Je profite d’ailleurs de cet interview pour remercier chaleureusement
les dizaines de personnes qui nous ont soutenu et encouragé
aussi bien au démarrage que maintenant. On a eu une chance
formidable avec Contrario qui nous a permis non seulement de poursuivre
l’aventure avec d’autres jeux mais aussi de vivre
des moments vraiment privilégiés…
W : Quels sont les projets de Cocktail Games ? J'ai entendu
parlé (;-)) du lancement en septembre d'une nouvelle collection
et d'un jeu orienté pour les plus jeunes. Tu peux nous
en dévoiler un peu plus ?
M : Une partie voire la totalité de la
gamme POCKET va sortir en Septembre. Celle-ci comprendra 8 jeux.
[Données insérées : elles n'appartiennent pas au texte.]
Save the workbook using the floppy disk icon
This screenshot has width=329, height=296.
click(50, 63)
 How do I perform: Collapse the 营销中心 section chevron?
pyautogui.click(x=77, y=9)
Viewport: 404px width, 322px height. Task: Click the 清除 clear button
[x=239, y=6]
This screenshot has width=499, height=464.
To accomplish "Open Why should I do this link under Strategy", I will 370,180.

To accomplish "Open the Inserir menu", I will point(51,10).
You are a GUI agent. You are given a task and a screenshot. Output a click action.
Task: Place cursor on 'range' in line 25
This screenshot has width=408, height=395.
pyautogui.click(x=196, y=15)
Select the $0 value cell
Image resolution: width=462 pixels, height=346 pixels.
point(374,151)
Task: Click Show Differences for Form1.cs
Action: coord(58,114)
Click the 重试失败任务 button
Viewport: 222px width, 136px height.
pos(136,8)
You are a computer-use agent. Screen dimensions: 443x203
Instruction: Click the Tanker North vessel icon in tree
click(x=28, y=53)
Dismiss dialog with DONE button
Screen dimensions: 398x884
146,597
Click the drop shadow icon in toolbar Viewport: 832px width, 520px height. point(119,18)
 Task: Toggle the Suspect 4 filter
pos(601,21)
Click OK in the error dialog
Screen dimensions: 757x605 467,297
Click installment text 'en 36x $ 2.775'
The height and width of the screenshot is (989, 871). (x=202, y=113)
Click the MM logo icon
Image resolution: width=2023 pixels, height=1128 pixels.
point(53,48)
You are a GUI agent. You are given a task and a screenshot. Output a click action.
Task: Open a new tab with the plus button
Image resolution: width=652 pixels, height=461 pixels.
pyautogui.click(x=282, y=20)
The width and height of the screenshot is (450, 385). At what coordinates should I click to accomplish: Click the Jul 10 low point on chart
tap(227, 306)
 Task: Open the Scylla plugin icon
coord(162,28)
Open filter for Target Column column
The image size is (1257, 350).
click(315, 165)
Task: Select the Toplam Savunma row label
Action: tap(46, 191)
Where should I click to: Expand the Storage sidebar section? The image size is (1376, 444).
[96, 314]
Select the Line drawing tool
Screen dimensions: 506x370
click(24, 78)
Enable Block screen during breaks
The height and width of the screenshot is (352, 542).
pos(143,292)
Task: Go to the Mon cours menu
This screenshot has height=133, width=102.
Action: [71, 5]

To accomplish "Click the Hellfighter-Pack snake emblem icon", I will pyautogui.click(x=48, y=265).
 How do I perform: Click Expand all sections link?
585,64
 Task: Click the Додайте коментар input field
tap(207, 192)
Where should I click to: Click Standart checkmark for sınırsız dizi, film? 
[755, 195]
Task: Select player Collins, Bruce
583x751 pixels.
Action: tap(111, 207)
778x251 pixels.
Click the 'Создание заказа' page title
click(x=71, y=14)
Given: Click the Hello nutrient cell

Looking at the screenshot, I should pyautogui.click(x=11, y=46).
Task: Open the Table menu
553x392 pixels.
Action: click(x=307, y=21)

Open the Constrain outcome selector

Ces jeux seront conditionnées dans de magnifiques boîtes
carrées en métal de 9 cm par 9 cm et comprendront
un paquet de 48 cartes carrées imprimées en quadri
(à l’exception d’1 dont le contenu sera différent
mais l’emballage identique).
L’idée est d’avoir des petits jeux de communication
simples, attrayants, pas chers, transportables partout (et donc
aussi jouables partout)…
Au programme, notamment, 3 jeux pour les enfants magnifiquement
illustrés par Sofi et bien sûr d’autres jeux
qui reposent sur des principes totalement géniaux car on
a vraiment la chance d’avoir des auteurs super talentueux
en France ….
Alors effectivement, on peut se dire que c’est assez fou
de lancer une gamme avec autant de jeux mais je suis du genre
têtu et je crois que le caractère totalement hors
normes du packaging de ces jeux devrait nous porter chance….
Cridanimo |
Rapid'
Croco |
Contrario junior |
Les
illustrations des nouveaux jeux Cocktail Games, par Sofi,
cliquez sur chaque vignette pour l'agrandir |
W : En ce moment, tu te sens plutot auteur ou éditeur
?
M : Je ne suis pas un auteur de jeux tout au
mieux co-auteur d’un jeu. Ce qui m’amuse aujourd’hui,
c’est d’essayer de détecter de bons jeux qui
risquent de plaire, de travailler, si besoin est, avec le ou les
auteurs pour essayer de tirer le meilleur parti de leur création,
de démarrer des collaborations avec un nouvel illustrateur,
de trouver des circuits de distribution originaux qui permettent
aux jeux concernés d’élargir leur audience,
de réfléchir avec mon fabricant de boîtes
à des packagings pour le futur, de courir à droite
et à gauche sur des manifestations ou points de vente pour
faire connaître nos jeux….
W : A ce propos tu as des projets de création
de jeux ?
M : Aucun
W : Pour finir parlons un peu de tes goûts. A quoi
jouais-tu quand tu étais petit ?
M : Je faisais des parties endiablées
de L’Attaque (plus connu sous le nom de Stratégo)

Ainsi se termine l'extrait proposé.